九月七日、オハイオ州のケネス・ブラック州務長官(共和党)は、「有権者登録用紙はポスト・カードのような厚さの紙でないと受付ない」との命令を発動し、物議をかもしました。「厚い紙の方が保存に適する」というのが理由でした。市民団体の抗議で、普通の紙でも受付けると発表しましたが、命令は撤回していませんし、この数週間の間に届いた普通の紙の厚さの有権者登録書がどのように扱われたかも、明らかではありません。
アフリカ系アメリカ人学生への脅し
二〇〇二年に制定されたHelp America Vote法(HAVA)では、有権者が、他地区の投票所に来た場合でも、そこで一時的に投票を済ませ、後で有権者の妥当性を検証することを認めています。
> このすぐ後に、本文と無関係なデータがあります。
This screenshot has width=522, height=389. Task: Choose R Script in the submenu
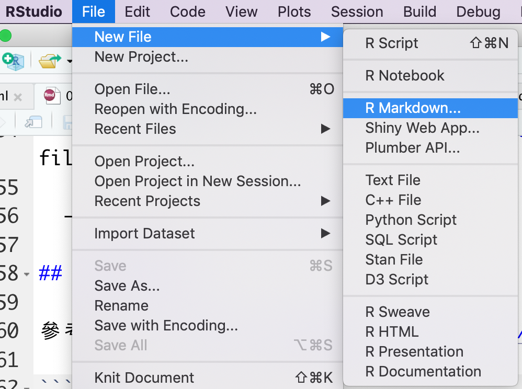point(392,43)
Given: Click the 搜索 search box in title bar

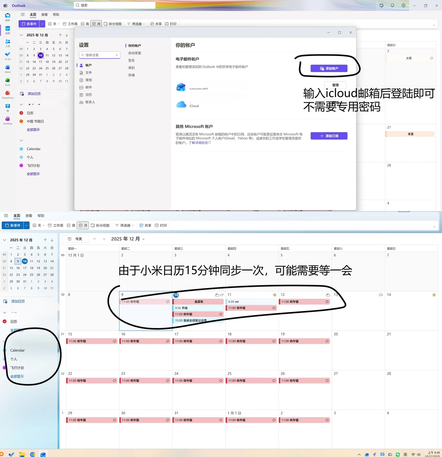Looking at the screenshot, I should point(115,5).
ところが、オハイオ州務長官は、「この暫定的な方法での投票を認めない」と言っています。
アメリカ市民は、居住地で有権者登録して初めて投票することができます。テキサス州のPrairie View A&M大学では、地元検事が学生に対して、「キャンバスで有権者登録をしたら起訴する」と脅しました。この大学の学生の大多数が、アフリカ系アメリカ人です。法律は、学校で登録することを認めています。
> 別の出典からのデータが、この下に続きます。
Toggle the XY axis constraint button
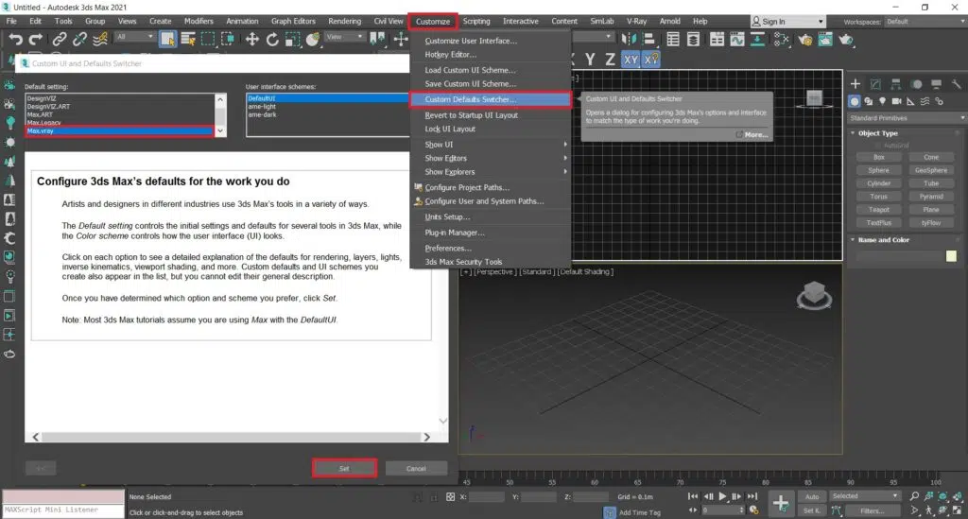This screenshot has height=519, width=968. [x=631, y=59]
肌の色に基ずく投票権差別を禁止した合衆国憲法修正第一五条が、成立したのは一八七〇年。その後一九六〇年代までの一世紀の間、南部諸州を中心に、有権者登録に際して人頭税や読み書き試験を課したりするなどの差別的慣行が、マイノリティの市民を投票所から巧妙に遠ざけていました。一九六五年には公民権運動の高まりのなかで、選挙における差別を禁じる投票権法(Voting Rights ACT)が制定されました。
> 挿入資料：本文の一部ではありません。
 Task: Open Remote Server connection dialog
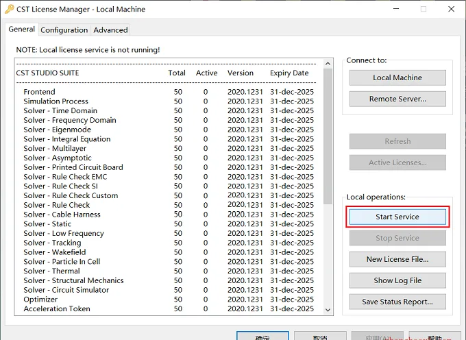pyautogui.click(x=397, y=99)
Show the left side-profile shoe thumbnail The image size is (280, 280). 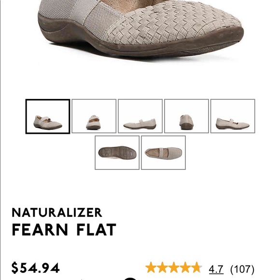[140, 116]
しかしそれ以後も、陰に陽にマイノリティの人たちへの投票妨害が見られるのは、アメリカ合衆国の裏面史のひとつです。近年特徴的なことは、前述したように公職の地位にある人が職権を利用して投票妨害に関与していることです。
驚くべきは、それを公言して憚らない人物まで出てきたことです。「この選挙の時期、デトロイトの投票を禁じないと大変なことになる」(ジョン・パパジョージ・ミシガン州議会議員・共和党)。デトロイト市民の八割以上はアフリカ系アメリカ人です。 このような事態に対して、NAACP(一九〇九年設立の全米有色人種地位向上協会)やThe Lawyers' Committee for Civil Rights Under Law(法的市民権のための法律家委員会―ケネディ大統領の指示で一九六三年に設立)、ALF―CIO(米国労働総同盟・産別会議)など六〇団体で構成されるElection Protection(「公正選挙防衛連合」とでも呼べようか)が、全米規模で投票の権利を守るための草の根活動を行います。
投票当日は、五〇〇〇人の法律家・法律専攻の学生を含む、二万五千人の訓練を受けたボランテイアが、過去にマイノリティ有権者への投票妨害が顕著であった一七州三五〇〇地区の投票所に待機し、重点的に監視します。
米市民が「公正選挙防衛連合」欧州から100名の国際選挙監視団
一方、先日行われたアフガニスタン大統領選挙を監視しているOSCE(ウイーンを本拠とする欧州安全保障・協力機構)からおよそ一〇〇人の監視団が、米国大統領選挙を監視するためやってきます。海外からの監視チームの受け入れは、アメリカの大統領選挙史上初です。
事の起こりは、二〇〇〇年大統領選のフロリダ州の教訓から、エデイ・ジョンソン下院議員(テキサス州)をはじめとする一三人の民主党議員が、国連に大統領選挙監視団の要請をしたのがきっかけでした。
国連のアナン事務総長は、回答として「米国政府からの正式要請」を求めました。そこで民主党議員は、パウエル国務長官に要望したのですが、国務長官は、国連ではなくOSCEに派遣を要請しました。